Na última quarta-feira, 15 de novembro, o governo brasileiro deu um importante passo no cenário econômico internacional ao captar 5 bilhões de euros em uma emissão de títulos no mercado europeu. Essa operação marca o retorno do Brasil ao segmento após mais de uma década, uma movimentação que trouxe entusiasmo tanto para as autoridades do país quanto para investidores globais.

O evento foi conduzido pelo Tesouro Nacional, sob a supervisão do ministro da Fazenda, Dario Durigan, que aproveitou sua presença em Washington — onde participa de reuniões do Fundo Monetário Internacional (FMI) e do Banco Mundial — para anunciar os detalhes da captação. A emissão foi dividida em três faixas de vencimento: quatro, sete e dez anos, demonstrando uma estratégia diversificada que objetiva atender às diferentes expectativas de investidores.

O ministro destacou que a demanda pelos papéis superou as expectativas, sinalizando um forte interesse por parte de investidores internacionais. “Conseguimos uma captação histórica. Voltamos ao mercado europeu com sucesso e vamos prospectar novos mercados até o fim do ano”, afirmou Durigan.

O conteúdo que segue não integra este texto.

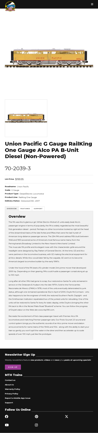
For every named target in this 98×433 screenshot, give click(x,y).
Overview (12, 208)
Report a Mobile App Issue (17, 398)
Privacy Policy (11, 394)
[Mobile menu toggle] (92, 4)
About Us (9, 385)
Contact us (10, 380)
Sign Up (13, 367)
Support (38, 208)
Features (25, 208)
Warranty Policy (12, 389)
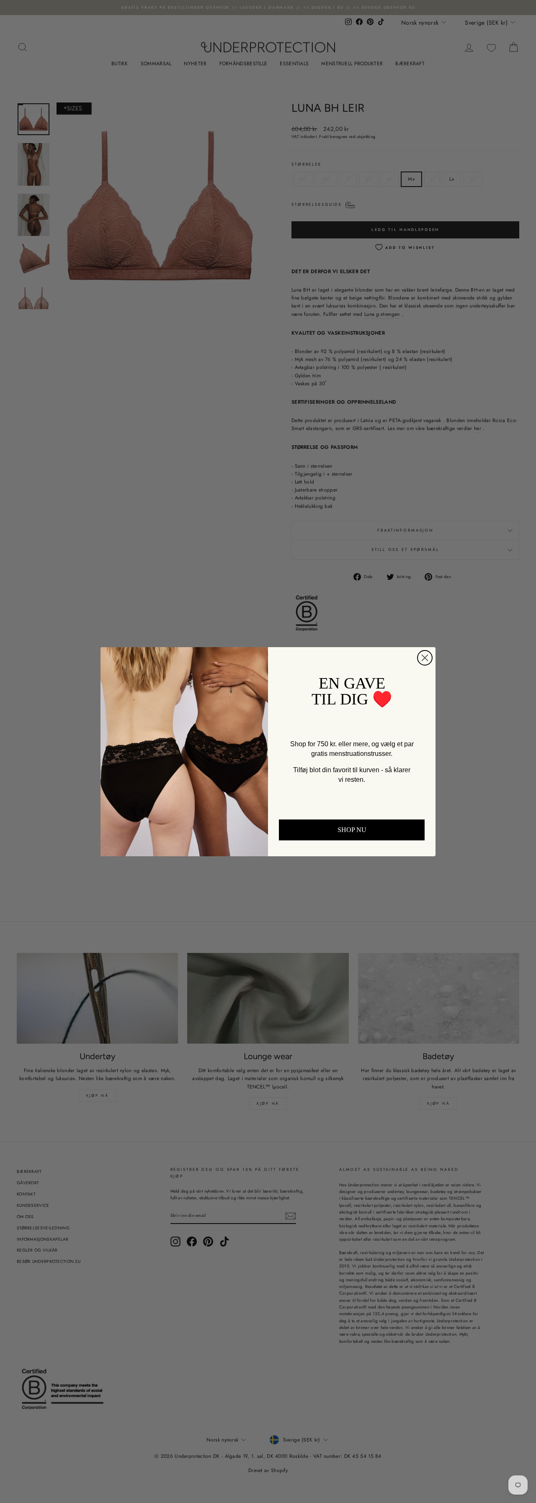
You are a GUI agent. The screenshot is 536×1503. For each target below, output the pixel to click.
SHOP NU (352, 829)
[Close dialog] (424, 657)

Essa operação foi planejada cuidadosamente, considerando as condições de mercado, e teve sua estrutura dividida em três títulos: 2 bilhões de euros com vencimento em 2030, 1,5 bilhão para 2033 e outros 1,5 bilhão para 2036.

Os recursos obtidos com essa emissão têm como principal finalidade o refinanciamento da dívida pública federal, ajudando a substituir passivos já existentes. Além disso, o governo planeja criar uma referência sólida para títulos em euros, o que deverá facilitar futuras captações de empresas brasileiras no exterior.

A operação foi coordenada por instituições financeiras renomadas, como BBVA, BNP Paribas, Bank of America e UBS. A decisão de realizar a emissão foi tomada após reuniões do Tesouro com investidores, que demonstraram otimismo em relação ao cenário global, considerado favorável no momento.

Ainda em sua agenda em Washington, Durigan fez menção à revisão das projeções de crescimento do Brasil pelo FMI, que agora estima uma alta de 1,9% no Produto Interno Bruto (PIB). Apesar do ajuste positivo, o ministro alertou que o cenário de juros elevados globalmente deve continuar limitando o crescimento econômico nos próximos anos. Ele reafirmou o compromisso do governo em estabilizar e reduzir a trajetória da dívida pública no médio e longo prazo.

Por fim, Durigan elucidou que as cifras projetadas pelo FMI para a dívida pública bruta do Brasil, que alcançaria 100% do PIB em 2027, diferem das estimativas do governo devido à metodologia utilizada. O FMI inclui títulos do Tesouro em posse do Banco Central, enquanto o governo brasileiro não considera esses papéis nas suas estatísticas. Essa nuances nas análises nos remetem à necessidade de uma comunicação mais clara sobre as finanças públicas, vital para restaurar a confiança de investidores e cidadãos.